Test Set Versioning and New Test Set UI

Overview

When you compare evaluation results from last week to today, how do you know the test data didn't change? You don't. Until now.

Test set versioning tracks every change to your test sets. Each edit, upload, or programmatic update creates a new version. Evaluations link to specific versions, so you can trust your comparisons.

We also rebuilt the test set UI from scratch. It handles hundreds of thousands of rows without slowing down. Editing is faster, especially for chat messages and complex JSON data.

Test Set Versioning

Every change to a test set creates a new version. You can see the version history, compare versions, and revert to previous versions.

What gets versioned:

  • Adding, editing, or deleting test cases
  • Uploading new data (CSV, JSON)
  • Programmatic updates via SDK or API
  • Column changes

Evaluation linking: When you run an evaluation, it links to the specific test set version used.

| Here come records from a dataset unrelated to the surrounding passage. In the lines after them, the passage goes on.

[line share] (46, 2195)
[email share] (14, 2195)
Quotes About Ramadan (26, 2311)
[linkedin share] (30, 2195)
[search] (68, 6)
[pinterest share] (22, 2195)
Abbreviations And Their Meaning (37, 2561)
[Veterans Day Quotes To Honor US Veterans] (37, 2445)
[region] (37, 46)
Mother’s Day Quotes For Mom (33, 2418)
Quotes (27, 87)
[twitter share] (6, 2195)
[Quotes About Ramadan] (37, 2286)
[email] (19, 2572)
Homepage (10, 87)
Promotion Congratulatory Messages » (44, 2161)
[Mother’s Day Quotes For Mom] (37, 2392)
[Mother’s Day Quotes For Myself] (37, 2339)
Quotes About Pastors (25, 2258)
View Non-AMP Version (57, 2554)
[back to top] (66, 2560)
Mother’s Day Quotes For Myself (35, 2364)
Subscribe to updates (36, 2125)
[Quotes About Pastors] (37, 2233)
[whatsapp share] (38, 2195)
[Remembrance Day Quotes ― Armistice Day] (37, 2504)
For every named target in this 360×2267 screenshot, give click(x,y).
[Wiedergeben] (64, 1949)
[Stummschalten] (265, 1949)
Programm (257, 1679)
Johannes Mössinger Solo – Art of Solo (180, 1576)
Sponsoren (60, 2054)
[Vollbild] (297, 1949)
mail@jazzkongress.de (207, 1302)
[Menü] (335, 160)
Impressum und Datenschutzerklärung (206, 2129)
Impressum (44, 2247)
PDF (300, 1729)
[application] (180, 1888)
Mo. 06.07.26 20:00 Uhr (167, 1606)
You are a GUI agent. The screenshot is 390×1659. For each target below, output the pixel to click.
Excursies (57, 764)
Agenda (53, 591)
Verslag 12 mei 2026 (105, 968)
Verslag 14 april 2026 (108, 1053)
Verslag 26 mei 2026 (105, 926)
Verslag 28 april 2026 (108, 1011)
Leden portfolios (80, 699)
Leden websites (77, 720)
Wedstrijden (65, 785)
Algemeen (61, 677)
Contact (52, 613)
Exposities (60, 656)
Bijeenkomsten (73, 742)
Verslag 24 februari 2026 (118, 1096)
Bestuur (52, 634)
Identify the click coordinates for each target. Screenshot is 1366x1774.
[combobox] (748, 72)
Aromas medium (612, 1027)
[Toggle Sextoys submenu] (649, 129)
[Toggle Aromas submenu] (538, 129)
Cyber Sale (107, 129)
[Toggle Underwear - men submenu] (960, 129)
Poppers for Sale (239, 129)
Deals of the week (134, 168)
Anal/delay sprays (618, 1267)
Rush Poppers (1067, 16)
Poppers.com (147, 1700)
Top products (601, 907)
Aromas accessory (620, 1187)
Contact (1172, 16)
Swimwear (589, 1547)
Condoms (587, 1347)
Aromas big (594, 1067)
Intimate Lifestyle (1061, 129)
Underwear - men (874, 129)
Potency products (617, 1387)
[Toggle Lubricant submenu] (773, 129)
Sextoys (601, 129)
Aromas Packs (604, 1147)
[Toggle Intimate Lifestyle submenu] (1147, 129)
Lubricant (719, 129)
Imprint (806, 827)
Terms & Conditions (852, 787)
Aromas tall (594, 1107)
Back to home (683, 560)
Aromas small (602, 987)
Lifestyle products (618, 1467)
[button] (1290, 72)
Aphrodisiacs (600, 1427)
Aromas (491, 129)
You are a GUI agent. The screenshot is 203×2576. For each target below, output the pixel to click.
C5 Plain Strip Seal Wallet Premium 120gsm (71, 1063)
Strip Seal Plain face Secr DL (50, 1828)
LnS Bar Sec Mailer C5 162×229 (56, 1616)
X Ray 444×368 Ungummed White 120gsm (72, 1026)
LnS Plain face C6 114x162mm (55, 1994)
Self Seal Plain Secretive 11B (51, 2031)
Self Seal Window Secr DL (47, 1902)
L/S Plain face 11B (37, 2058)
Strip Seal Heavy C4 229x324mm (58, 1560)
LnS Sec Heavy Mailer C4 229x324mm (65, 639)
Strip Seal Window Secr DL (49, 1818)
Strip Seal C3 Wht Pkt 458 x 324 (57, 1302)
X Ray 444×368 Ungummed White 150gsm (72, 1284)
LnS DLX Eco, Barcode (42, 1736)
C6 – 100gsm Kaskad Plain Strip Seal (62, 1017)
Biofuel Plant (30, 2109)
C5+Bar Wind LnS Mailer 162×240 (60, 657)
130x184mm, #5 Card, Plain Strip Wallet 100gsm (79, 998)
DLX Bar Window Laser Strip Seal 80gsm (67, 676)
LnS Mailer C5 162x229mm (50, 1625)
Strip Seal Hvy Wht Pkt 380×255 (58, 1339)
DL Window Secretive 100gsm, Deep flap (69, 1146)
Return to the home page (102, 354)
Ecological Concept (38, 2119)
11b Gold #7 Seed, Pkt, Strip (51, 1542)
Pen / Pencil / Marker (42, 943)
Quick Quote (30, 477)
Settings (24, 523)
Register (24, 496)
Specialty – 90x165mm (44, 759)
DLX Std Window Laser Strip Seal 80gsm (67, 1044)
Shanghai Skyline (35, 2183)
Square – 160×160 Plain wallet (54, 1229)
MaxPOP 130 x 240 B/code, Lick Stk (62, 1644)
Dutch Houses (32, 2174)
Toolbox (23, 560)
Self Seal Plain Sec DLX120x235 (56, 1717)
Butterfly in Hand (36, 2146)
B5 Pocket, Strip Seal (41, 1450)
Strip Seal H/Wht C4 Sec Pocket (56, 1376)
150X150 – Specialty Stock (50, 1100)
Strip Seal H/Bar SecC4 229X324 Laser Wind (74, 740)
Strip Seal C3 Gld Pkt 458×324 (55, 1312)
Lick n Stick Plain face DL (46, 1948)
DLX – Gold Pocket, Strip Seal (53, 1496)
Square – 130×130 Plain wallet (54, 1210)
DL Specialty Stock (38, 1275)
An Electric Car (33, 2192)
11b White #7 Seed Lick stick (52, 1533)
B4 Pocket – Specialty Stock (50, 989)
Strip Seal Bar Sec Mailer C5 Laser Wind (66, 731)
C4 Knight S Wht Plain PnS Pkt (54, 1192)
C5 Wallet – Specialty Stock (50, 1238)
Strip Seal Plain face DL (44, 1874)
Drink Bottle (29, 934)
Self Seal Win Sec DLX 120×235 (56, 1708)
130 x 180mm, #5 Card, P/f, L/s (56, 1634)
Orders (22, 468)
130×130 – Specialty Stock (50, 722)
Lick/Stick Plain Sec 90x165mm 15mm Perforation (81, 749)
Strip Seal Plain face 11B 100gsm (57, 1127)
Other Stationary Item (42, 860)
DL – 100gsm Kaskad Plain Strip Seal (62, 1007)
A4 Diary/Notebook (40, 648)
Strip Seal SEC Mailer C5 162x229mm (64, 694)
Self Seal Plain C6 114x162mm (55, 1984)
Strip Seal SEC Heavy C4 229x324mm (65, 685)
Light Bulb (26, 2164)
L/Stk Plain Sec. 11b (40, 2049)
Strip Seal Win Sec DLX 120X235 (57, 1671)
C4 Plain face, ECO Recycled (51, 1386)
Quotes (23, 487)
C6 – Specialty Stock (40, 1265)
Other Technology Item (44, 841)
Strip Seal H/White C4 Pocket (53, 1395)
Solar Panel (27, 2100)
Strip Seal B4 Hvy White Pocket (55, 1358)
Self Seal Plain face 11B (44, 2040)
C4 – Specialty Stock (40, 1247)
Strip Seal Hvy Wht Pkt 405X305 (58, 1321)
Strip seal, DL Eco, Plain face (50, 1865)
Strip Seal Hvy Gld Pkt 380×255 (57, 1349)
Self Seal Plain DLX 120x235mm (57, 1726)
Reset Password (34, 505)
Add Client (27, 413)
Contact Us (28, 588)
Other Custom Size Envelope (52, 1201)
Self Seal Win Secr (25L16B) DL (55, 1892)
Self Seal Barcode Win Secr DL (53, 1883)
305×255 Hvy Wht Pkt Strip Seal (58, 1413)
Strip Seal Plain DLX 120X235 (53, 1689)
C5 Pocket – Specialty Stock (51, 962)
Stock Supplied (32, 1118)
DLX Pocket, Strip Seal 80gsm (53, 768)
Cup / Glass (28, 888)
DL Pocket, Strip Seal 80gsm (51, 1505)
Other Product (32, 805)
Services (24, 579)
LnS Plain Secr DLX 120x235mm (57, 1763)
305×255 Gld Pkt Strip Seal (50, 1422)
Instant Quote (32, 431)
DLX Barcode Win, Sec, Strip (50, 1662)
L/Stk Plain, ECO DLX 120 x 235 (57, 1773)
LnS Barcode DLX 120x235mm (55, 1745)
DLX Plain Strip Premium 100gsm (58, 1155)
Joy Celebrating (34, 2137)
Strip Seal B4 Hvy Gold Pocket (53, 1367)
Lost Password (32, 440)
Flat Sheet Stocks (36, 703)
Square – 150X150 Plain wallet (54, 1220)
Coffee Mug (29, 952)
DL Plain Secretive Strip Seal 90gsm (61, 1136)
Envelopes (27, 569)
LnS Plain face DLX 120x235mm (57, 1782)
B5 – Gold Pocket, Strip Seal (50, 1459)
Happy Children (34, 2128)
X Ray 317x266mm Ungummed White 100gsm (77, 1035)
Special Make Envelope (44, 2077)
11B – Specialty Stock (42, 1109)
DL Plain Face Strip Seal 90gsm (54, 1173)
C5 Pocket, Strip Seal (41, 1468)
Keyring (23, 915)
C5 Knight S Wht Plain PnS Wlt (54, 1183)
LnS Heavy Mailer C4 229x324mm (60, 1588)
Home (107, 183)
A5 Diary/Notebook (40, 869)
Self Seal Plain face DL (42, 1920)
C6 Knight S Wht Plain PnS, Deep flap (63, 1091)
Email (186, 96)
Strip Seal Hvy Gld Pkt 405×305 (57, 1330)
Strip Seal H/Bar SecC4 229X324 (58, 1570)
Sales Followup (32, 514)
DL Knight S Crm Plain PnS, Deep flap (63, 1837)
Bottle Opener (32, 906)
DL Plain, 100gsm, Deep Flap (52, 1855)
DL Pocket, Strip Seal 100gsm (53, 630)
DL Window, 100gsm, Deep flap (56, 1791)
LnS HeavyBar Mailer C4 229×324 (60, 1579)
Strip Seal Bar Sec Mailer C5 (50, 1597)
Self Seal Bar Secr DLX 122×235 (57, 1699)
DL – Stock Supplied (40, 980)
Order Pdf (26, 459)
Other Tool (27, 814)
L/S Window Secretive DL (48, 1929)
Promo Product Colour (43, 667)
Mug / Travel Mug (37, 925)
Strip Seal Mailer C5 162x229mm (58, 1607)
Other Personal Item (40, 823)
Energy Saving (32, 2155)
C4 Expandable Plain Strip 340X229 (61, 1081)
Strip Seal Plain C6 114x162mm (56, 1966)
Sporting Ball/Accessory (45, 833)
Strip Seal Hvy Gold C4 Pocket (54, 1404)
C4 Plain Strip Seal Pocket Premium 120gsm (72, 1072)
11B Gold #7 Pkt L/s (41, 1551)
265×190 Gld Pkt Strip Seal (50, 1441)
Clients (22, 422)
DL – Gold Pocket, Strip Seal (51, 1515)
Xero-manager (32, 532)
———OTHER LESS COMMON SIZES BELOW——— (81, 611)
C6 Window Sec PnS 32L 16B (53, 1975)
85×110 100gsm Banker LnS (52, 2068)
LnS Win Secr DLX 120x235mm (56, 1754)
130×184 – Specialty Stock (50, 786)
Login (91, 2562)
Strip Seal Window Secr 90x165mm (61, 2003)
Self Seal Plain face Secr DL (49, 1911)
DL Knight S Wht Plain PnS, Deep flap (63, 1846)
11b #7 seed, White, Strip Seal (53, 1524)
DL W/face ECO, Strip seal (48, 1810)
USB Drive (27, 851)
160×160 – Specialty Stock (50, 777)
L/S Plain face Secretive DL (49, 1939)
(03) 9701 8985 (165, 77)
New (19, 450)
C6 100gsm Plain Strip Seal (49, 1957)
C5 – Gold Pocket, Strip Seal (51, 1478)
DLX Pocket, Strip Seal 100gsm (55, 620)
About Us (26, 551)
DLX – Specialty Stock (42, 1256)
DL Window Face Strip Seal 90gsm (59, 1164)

This means:

  • You can compare evaluations knowing they used the same test data
  • If someone updates the test set, your historical evaluations still reference the original version
  • You can filter evaluations by test set version

Programmatic versioning: Upload test sets via the SDK or API. The system detects changes and creates new versions automatically.

import agenta as ag

# Upload a test set - creates a new version if content changed
testset = ag.testsets.upload(
name="my-test-set",
data=test_cases, # Your test case data
)

# The testset object includes version information
print(f"Version: {testset.version}")

New Test Set UI

The test set view is completely rebuilt. It uses virtualized rendering, so it stays fast with large datasets.

What's new:

  • Scale: Handle 100,000+ rows without performance issues
  • JSON support: View and edit complex JSON directly. Toggle between raw JSON and formatted views
  • String or JSON columns: Choose how each column stores data. Use JSON for structured data like chat messages

Chat message editing: Test cases with chat messages (like [{"role": "user", "content": "..."}]) now have a dedicated editor. Add, remove, or reorder messages. Edit content with proper formatting.

Upload options:

  • Upload CSV or JSON files
  • Create test sets in the UI
  • Create programmatically via SDK
  • Add spans from observability to test sets

Traceability

Everything connects. When you view a trace in observability:

  • See which test case it came from
  • See which test set version
  • Filter traces by test case or test set

When you view an evaluation:

  • See the exact test set version used
  • Compare only evaluations that used the same version
  • Navigate to the test set to see the data

Getting Started

Test set versioning is automatic. Any change creates a new version.

To use versioned test sets in evaluations:

  1. Create or upload a test set
  2. Make your edits (each save creates a version)
  3. Run an evaluation (it links to the current version)
  4. Later, compare evaluations knowing they used the same test data

For programmatic access, check the test sets documentation.